Supplied information:
+++++
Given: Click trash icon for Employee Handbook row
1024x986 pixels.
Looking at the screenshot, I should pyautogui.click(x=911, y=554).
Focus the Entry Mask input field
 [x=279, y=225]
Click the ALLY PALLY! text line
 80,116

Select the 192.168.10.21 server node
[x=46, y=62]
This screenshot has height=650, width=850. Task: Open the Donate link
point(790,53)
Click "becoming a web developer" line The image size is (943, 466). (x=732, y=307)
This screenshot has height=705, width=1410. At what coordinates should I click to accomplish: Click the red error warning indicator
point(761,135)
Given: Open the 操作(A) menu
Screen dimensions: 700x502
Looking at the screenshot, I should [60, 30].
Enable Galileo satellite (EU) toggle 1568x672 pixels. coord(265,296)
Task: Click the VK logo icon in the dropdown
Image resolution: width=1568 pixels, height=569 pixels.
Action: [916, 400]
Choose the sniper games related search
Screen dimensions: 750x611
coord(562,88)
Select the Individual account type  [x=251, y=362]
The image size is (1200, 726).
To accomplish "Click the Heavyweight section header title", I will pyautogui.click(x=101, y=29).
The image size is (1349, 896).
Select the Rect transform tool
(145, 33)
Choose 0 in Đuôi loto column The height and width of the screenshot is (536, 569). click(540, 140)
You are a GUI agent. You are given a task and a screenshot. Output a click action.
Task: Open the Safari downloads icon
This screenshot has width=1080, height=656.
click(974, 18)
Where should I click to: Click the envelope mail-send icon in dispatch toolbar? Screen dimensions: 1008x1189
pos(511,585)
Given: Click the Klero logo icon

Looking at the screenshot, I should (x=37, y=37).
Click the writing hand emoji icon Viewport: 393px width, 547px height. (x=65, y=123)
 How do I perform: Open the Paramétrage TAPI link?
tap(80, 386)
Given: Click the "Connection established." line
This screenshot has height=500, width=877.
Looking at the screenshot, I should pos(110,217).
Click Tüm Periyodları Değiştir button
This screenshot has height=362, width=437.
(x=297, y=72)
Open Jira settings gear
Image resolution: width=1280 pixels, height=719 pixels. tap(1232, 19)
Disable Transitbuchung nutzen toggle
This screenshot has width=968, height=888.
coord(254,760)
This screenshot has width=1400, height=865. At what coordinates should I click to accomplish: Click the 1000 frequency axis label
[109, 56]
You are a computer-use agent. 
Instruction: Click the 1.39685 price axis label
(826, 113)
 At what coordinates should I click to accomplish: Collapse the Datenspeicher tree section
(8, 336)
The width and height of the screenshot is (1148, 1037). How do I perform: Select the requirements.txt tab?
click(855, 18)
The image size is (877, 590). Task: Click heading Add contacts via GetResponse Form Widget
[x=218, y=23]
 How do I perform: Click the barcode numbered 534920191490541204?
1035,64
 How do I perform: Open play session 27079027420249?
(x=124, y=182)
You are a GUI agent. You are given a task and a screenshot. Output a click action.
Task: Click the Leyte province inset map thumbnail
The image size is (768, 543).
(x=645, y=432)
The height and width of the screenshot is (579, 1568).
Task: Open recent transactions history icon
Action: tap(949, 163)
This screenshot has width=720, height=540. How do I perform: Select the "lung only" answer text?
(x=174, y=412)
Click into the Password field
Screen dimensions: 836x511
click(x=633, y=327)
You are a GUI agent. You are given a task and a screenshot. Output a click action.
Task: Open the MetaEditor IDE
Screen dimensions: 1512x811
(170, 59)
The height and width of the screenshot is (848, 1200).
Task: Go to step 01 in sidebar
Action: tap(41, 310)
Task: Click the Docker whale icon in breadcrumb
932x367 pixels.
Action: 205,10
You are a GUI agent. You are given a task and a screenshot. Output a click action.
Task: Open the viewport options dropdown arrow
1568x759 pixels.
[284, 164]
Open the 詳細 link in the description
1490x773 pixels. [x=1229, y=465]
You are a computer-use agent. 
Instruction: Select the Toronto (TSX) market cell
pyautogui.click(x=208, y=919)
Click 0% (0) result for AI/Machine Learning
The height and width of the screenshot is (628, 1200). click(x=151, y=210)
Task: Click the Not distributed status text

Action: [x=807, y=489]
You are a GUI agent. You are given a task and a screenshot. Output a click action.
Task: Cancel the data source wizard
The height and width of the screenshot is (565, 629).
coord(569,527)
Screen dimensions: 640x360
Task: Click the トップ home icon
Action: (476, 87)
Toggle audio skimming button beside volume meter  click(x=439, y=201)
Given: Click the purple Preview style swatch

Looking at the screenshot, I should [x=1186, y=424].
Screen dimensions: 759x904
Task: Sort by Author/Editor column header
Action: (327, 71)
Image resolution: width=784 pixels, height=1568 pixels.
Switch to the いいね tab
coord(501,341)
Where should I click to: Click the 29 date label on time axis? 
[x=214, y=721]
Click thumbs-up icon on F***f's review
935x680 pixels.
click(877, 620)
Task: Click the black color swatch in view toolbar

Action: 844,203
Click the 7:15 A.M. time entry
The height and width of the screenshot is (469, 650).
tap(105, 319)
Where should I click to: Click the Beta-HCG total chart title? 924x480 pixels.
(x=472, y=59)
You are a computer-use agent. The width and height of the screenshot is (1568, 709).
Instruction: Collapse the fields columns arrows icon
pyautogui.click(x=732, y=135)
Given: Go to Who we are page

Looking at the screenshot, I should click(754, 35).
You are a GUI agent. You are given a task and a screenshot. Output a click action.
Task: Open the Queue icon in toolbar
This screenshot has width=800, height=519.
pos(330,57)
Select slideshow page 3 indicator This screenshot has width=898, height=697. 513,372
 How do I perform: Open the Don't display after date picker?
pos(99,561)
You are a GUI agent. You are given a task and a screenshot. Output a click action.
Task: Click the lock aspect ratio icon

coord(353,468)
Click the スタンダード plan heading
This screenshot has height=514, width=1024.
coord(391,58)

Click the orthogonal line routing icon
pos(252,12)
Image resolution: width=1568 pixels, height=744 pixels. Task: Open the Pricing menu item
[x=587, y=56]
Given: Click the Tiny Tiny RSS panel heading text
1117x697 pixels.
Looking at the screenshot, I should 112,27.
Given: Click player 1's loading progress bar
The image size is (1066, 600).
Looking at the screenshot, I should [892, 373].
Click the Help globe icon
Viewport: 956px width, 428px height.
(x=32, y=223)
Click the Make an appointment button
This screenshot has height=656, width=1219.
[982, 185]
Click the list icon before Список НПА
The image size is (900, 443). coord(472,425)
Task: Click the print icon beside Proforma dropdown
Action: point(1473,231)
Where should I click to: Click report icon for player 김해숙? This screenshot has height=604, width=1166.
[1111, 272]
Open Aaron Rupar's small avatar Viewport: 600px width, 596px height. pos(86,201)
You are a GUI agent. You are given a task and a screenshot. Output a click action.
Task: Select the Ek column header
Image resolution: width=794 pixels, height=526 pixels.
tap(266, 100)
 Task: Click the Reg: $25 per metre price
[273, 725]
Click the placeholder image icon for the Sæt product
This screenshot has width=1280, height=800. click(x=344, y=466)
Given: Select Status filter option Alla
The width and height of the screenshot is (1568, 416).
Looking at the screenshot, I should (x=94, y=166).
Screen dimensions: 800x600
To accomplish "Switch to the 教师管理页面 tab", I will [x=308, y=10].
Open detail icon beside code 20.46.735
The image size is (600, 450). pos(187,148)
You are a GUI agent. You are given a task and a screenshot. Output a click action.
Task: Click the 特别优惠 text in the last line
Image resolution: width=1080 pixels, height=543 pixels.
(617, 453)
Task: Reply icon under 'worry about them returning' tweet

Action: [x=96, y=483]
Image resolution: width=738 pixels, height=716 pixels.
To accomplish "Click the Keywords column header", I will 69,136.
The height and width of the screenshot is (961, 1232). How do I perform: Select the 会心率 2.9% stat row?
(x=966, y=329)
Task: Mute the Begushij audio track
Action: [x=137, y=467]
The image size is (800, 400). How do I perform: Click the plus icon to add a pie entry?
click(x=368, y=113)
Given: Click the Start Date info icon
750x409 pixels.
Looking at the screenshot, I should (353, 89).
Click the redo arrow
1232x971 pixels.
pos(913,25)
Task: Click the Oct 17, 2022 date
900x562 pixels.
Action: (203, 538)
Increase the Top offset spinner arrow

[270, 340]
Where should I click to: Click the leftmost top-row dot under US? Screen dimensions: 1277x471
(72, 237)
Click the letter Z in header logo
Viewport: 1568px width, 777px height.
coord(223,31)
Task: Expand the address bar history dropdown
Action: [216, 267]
+++++
Task item: Find and copy each line of the listing above that holds the word "will".

Exercise response:
To accomplish "Click the Heavyweight section header title", I will pyautogui.click(x=101, y=29).
To accomplish "Switch to the 教师管理页面 tab", I will [x=308, y=10].
To accomplish "Click the Keywords column header", I will 69,136.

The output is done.